There were ultrastructural features characteristic for the myocardium that was at the state of active growth and differentiation (increases in the diameter and length of CMCs and in the number of nuclei; myofibrillogenesis; signs of synthetic and proliferative activity along with insignificant dystrophic changes) in the CMCs of myocardial RVOT in infants with TF in the first years of life.
分析法洛四联症(TF)婴儿出生后第一年右心室流出道(RVOT)中心肌细胞(CMC)的超微结构变化,并将这些发现与这些患者的临床参数进行比较。
研究了51例年龄在3 - 33个月的TF患者在根治性缺陷矫正术中获取的术中RVOT心肌活检标本。使用高碘酸 - 希夫染色的半薄心肌切片测量CMC的直径和长度。超薄切片在电子显微镜下检查。
TF婴儿RVOT中CMC的直径差异显著(7.3 - 17.0 µm),平均为10.8±2.2 µm;观察到大量多核CMC。存在CMC不完全分化的超微结构迹象:游离肌浆区域有活跃的肌原纤维组装;CMC侧面有缝隙连接;肌浆中有中心粒。

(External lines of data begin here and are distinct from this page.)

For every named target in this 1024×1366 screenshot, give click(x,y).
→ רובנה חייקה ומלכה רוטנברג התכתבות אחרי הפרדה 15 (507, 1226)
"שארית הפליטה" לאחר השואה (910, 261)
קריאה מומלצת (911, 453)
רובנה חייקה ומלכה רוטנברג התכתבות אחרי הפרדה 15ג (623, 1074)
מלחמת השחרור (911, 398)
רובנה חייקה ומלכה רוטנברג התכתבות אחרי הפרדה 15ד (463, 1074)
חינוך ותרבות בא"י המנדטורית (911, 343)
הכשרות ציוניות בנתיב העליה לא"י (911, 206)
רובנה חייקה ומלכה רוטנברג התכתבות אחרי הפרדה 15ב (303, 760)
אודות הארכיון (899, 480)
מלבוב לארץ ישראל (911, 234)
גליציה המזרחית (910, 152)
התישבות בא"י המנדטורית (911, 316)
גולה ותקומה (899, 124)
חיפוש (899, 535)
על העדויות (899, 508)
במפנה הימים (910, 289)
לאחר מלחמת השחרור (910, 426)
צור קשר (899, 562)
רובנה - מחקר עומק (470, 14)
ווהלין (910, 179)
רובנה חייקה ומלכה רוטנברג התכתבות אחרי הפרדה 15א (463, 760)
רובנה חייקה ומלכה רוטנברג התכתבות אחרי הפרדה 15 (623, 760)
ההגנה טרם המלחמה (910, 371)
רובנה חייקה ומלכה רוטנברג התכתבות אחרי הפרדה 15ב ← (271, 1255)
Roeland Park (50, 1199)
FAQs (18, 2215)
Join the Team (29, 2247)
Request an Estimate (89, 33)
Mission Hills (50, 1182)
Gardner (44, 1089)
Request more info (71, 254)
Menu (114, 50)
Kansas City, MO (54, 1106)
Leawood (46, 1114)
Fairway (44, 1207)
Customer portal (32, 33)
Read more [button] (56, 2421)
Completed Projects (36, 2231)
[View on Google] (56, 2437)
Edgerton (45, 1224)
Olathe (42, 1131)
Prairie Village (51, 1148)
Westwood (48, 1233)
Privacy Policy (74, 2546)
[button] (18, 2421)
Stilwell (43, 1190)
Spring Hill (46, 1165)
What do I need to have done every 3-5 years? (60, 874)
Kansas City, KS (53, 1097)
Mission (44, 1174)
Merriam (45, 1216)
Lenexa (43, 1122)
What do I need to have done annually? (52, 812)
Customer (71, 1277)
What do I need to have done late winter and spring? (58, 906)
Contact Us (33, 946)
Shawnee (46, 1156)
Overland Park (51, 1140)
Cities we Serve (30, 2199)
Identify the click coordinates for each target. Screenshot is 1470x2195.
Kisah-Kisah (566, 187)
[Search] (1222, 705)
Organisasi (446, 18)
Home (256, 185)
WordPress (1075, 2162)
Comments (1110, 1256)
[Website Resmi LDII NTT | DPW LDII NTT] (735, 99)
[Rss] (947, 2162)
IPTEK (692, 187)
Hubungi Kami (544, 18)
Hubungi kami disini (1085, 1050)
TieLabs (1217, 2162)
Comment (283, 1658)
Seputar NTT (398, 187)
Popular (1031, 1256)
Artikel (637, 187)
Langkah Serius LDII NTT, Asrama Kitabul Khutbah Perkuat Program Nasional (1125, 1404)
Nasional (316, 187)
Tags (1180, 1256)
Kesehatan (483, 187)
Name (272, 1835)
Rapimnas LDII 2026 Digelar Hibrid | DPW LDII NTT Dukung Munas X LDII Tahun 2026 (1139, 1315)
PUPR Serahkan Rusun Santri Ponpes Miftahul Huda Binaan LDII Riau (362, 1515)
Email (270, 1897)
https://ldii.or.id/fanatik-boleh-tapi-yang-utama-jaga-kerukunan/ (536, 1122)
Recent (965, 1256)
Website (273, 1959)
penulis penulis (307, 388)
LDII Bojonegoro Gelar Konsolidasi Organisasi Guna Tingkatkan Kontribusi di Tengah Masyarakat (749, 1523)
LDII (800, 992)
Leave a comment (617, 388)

6个月以下婴儿的肌原纤维生成因血流动力学过载和低氧血症而增加。此外,在一些CMC的肌浆中检测到提示CMC合成活性的细胞器,如高尔基复合体的池和囊泡以及粗面内质网。TF婴儿的心肌还表现出CMC插入的局灶性紊乱;心肌细胞形状的改变伴随着额外的横向插入盘的出现。一些CMC显示细胞核在肌膜下的异常定位、肌浆膨出区域和营养不良性变化。
在出生后第一年患有TF的婴儿的心肌RVOT的CMC中,存在心肌处于活跃生长和分化状态的超微结构特征(CMC的直径和长度增加以及核数量增加;肌原纤维生成;合成和增殖活性迹象以及轻微的营养不良性变化)。